Ask HN: What are your biggest challenges with Pagerduty, OpsGenie and VictorOps? - bilbob
I&#x27;m currently evaluating all three solutions right now. From my preliminary eval, Splunk seems to provide more context than PD and VO. On-call scheduling and escalation features are similar. PD seems to have more advanced features, more integrations(some 2-way, which is nice), VO has better reporting. What are your greatest challenges while dealing with incidents with either these solutions? What critical features are missing in either solutions that have affected the way you deal with incidents?
======
bradknowles
PagerDuty is all about the reporting and tracking of incidents and alerts. But
it has some rough edges.

First, there is no search function. Use command-F or control-F in your
browser. That's all you get.

Second, you are very limited in the types of things you can merge with other
things. You can't merge incidents with alerts or vice-versa. I think incidents
can be merged with other incidents, but alerts can't be merged with other
alerts.
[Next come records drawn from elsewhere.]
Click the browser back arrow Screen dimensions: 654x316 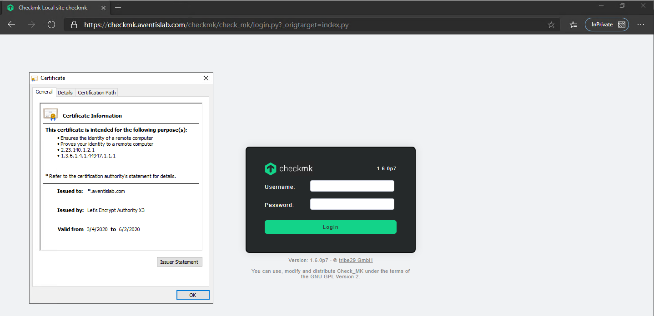11,25
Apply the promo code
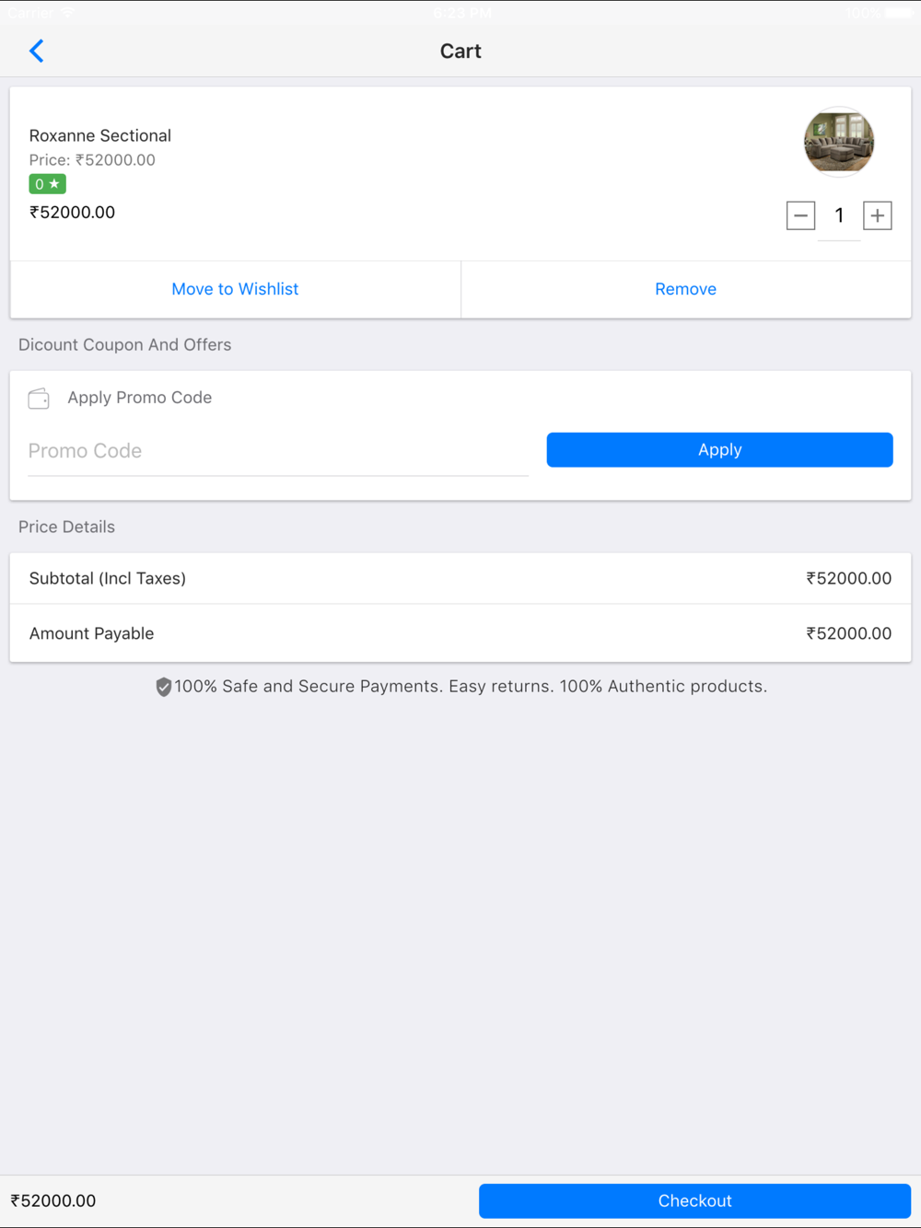The image size is (921, 1228). click(x=719, y=449)
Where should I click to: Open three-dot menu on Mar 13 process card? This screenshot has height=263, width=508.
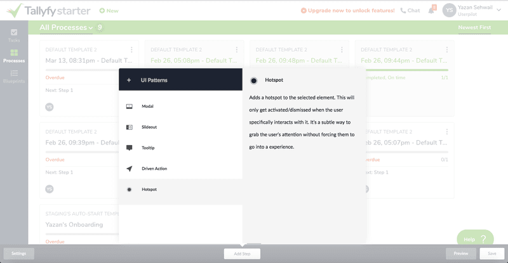click(131, 49)
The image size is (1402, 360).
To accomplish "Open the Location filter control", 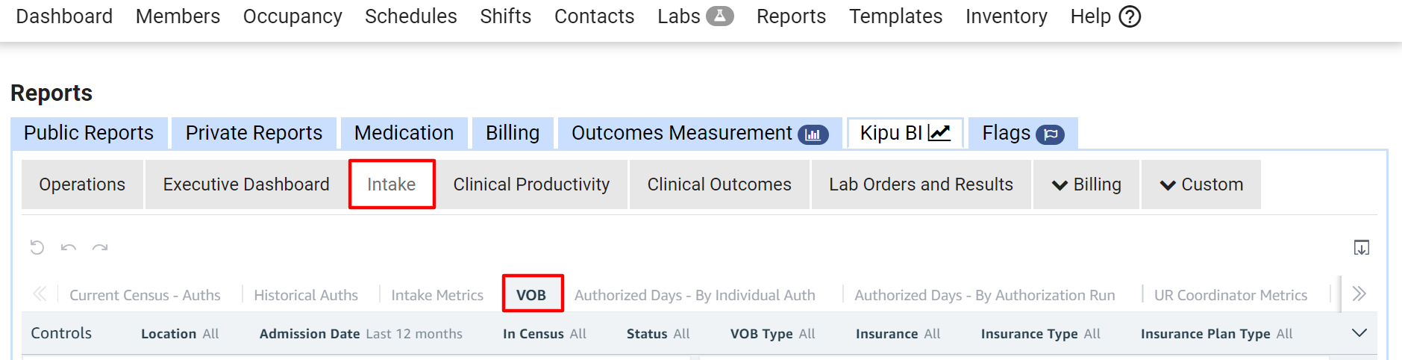I will [x=180, y=334].
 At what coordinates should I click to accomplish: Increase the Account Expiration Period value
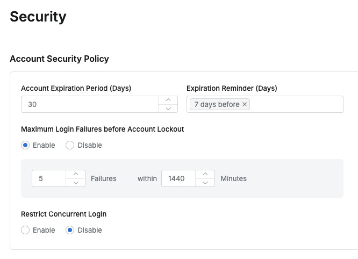point(168,100)
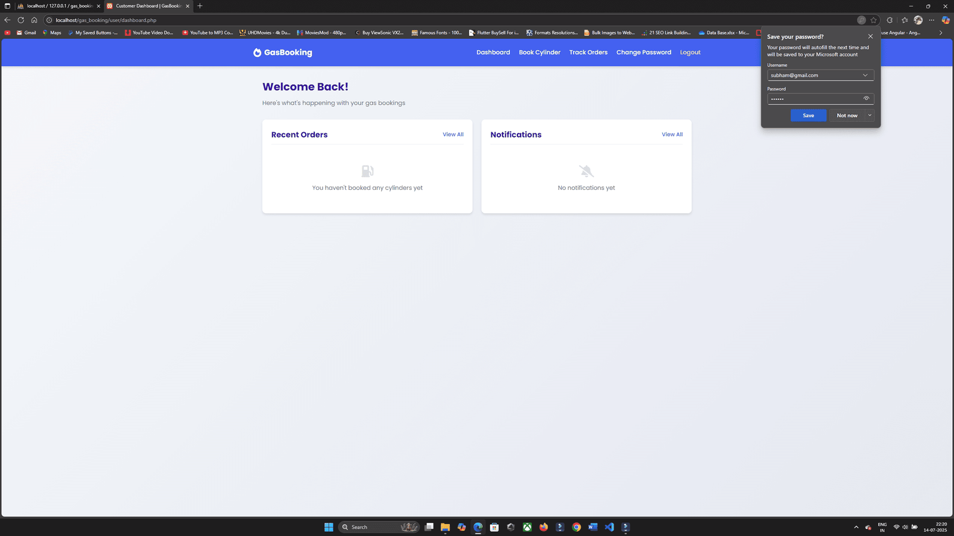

But I might have that backwards.

It is impossible to have a large account with PagerDuty where you can hand off
administration of entire chunks of the organization to someone else. This
makes it impossible to set up teams to do their own self-service, and you're
always going to be reliant on a central group of administrators who can be
trusted not to screw up things for the entire company.

I had no prior experience with PagerDuty, but recently I've had to deal with
it a fair amount. It's pretty clunky, although they are the biggest company in
the field.

You would think this would make them an ideal choice for large Enterprise
companies, but it seems to me that even large Enterprises are dumping them for
OpsGenie or other solutions in this space.